The results, published in Advanced Healthcare Materials, offer a potential path to improving the ease of allergy immunotherapies in humans which currently require daily doses of the allergen.
In addition to the research in mice, this allergen-encapsulating nanoparticle platform has completed a Phase II clinical trial for treating the autoimmune condition celiac disease.
Food allergies form when a person’s immune system misidentifies a harmless food protein—the allergen—as a threat. The immune system behaves similarly to how it would identify a virus, harmful bacteria or toxin, and mounts a defensive response to fight off the threat.
“It is not clear why certain individuals develop food allergies, and current treatments remain very limited,” said Jessica O’Konek, a research assistant professor at the Mary H. Weiser Food Allergy Center at Michigan Medicine and co-corresponding author on the study.
While clinical management often focuses on allergen avoidance, patients are left susceptible to accidental exposures, which could be life-threatening. In the U.S., 51% of adults and 42% of children with a food allergy reported an incidence of a severe allergic reaction where anaphylaxis, low blood pressure, trouble breathing or wheezing occurred, sometimes leading to emergency room visits.
Allergen-specific immunotherapies aim to treat food allergies with a daily dose of the food allergen. Over time, patients can become desensitized, yet the allergic response may re-emerge after patients stop taking the allergen daily.

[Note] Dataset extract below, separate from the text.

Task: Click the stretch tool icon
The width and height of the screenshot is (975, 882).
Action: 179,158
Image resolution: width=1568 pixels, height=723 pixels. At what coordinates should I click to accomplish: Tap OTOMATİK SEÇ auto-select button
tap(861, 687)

“Rather than focusing on desensitization, treatment with allergen-encapsulating nanoparticles actually retrains the immune system not to react to an allergen—a process termed tolerance,” said Lonnie Shea, a Steven A. Goldstein Collegiate Professor of Biomedical Engineering at U-M and co-corresponding author on the study.
At just 500 nanometers in diameter, these particles are 0.5% the width of a human hair and hold a negative surface charge that targets them to immune cells.
“These characteristics of the nanoparticle make them appear like debris from dying cells, which are generally not viewed as dangerous. The encapsulated allergen is processed by the immune cells without upregulating danger signals that would normally activate an immune response,” said Shea.
Once taken up, these nanoparticles interact with immune system pathways to suppress T helper 2 cells, an immune cell type that causes inflammation in response to allergens. The treatment even reprograms some inflammatory T helper 2 cells to become regulatory T cells, a cell type that regulates your immune system not to attack your own cells, which lessens the body’s reaction to the allergen.
The researchers used a mouse model of an egg allergy where they first sensitized mice to ovalbumin, an allergy-inducing protein in egg whites, then treated mice with either a placebo or ovalbumin-encapsulating nanoparticles dissolved in a phosphate-buffered saline.
The mice then underwent an oral food challenge, a common diagnostic for food allergies where a patient eats suspected allergen to determine if anaphylaxis occurs.
Mice treated with ovalbumin nanoparticles did not have an anaphylactic response that was observed in the control condition and had less food allergy reactions overall, including diarrhea.
Tissue and blood samples collected from these mice helped unravel the cellular pathways and found that treatment reduced basophil and mast cell frequency in the gut, indicating less allergic inflammation.
Studies are currently investigating how long these nanoparticles prevent a reaction to the allergen.
“Because food allergies trigger the same T helper cell response, this platform could be modified to encapsulate and deliver any allergen to enable tolerance in just a few doses,” said Shea.
Shea is also a professor of chemical engineering and surgery. O’Konek is also a William Chandler Swink Research Professor and a research assistant professor in the Michigan Nanotechnology Institute for Medicine and Biological Sciences and Michigan Medicine Department of Internal Medicine. Joel Whitfield in the Rogel Cancer Center Immunology Core performed the ELISAs.